━━━━━ TEXTO DE LECTURA ━━━━━
Pizarnik contacto con Cortázar cuando terminaba Rayuela. Se volvieron confidentes, casi amantes, un amor que no tuvo límites ni tampoco goce.

A Alejandra Pizarnik (Avellaneda, 1936-Buenos Aires, 1972) el vacío y la muerte le atormentaba en cada esquina. Desde niña se miraba en el espejo como se miran las niñas. Allí encontraba su mirada triste y melancólica cargada de complejos. “Esta lúgubre manía de vivir/ esta recóndita humorada de vivir/ te arrastra Alejandra no lo niegues”. Su padre consciente del malestar de su hija se aferra también al poder sanador de la poesía oscura y simbolista de su vástaga; él le financia su primera obra, “La última inocencia” (1956), con todos los mimbres hilvanados ya de silencio y tormento. 

   La familia la protege del desánimo. Ella escribe y escribe, a la par que se encierra en su prisión de ecos, de comparanzas con otros abismos, Rimbaud, Mallarmé, “Te remuerden los días/ te culpan las noches/ te duele la vida tanto tanto/ desesperada, ¿adónde vas?/ desesperada ¡nada más!. El espejo se consume de tristeza, ella se vuelve mucho más agitada, entre 'Gitanes' perfumados al viento y anfetaminas que resquebrajan la consciencia y la calma. 
Por suerte la literatura crece, tanto que supera la propia angustia vital de esta mujer menuda, de corte de pelo a lo garçon y una suerte de nariz ancha que aplana su rostro dulce sin demasiados acentos femeninos.
━━━━━ LISTADO DE DATOS ━━━━━
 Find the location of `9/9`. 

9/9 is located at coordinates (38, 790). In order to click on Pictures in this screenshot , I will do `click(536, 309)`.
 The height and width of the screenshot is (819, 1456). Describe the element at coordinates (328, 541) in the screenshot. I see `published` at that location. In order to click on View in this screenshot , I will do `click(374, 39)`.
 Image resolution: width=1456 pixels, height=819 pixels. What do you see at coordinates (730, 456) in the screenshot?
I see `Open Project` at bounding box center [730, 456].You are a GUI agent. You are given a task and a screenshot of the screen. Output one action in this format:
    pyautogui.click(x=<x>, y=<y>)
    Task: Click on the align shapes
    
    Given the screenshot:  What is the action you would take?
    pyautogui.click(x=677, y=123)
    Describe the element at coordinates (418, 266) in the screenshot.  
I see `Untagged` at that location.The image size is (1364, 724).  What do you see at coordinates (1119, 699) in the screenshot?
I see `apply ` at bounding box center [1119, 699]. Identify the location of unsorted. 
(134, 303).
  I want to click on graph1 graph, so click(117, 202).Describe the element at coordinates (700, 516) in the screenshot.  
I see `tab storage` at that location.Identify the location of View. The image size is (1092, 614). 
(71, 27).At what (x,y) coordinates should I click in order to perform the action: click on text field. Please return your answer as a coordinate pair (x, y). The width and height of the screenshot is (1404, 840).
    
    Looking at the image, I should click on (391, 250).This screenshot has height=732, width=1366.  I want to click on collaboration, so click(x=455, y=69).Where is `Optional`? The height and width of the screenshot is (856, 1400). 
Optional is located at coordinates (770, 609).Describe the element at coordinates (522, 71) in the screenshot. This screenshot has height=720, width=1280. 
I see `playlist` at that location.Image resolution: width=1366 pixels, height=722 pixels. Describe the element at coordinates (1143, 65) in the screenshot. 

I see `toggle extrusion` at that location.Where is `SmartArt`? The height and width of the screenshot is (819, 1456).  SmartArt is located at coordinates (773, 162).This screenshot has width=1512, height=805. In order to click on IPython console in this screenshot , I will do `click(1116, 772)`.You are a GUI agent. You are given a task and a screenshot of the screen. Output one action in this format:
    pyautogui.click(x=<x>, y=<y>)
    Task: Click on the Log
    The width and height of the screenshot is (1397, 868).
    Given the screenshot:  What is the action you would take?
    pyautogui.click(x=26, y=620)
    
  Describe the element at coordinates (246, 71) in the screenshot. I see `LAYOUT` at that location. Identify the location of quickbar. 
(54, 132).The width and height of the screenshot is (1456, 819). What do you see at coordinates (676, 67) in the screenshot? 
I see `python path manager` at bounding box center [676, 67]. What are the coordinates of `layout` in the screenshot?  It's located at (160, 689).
━━━━━
**TAREA PLANTEADA 1**: ¿Qué personas aparecen nombradas en el texto sobre Alejandra Pizarnik? Enumérelas todas.
**TAREA PLANTEADA 2**: ¿Puede actualizar el fragmento del texto sobre Alejandra Pizarnik de "La familia la" a "demasiados acentos femeninos.", sustituyendo "anfetaminas" por "pastillas"?
**TAREA PLANTEADA 3**: Según el texto sobre Alejandra Pizarnik, ¿qué obra le financió su padre?

**RESPUESTA COMPLETA 1**: Alejandra Pizarnik, Cortázar, Rimbaud y Mallarmé.

**RESPUESTA COMPLETA 2**:
La familia la protege del desánimo. Ella escribe y escribe, a la par que se encierra en su prisión de ecos, de comparanzas con otros abismos, Rimbaud, Mallarmé, “Te remuerden los días/ te culpan las noches/ te duele la vida tanto tanto/ desesperada, ¿adónde vas?/ desesperada ¡nada más!. El espejo se consume de tristeza, ella se vuelve mucho más agitada, entre 'Gitanes' perfumados al viento y pastillas que resquebrajan la consciencia y la calma. 
Por suerte la literatura crece, tanto que supera la propia angustia vital de esta mujer menuda, de corte de pelo a lo garçon y una suerte de nariz ancha que aplana su rostro dulce sin demasiados acentos femeninos.

**RESPUESTA COMPLETA 3**: Su primera obra, “La última inocencia” (1956).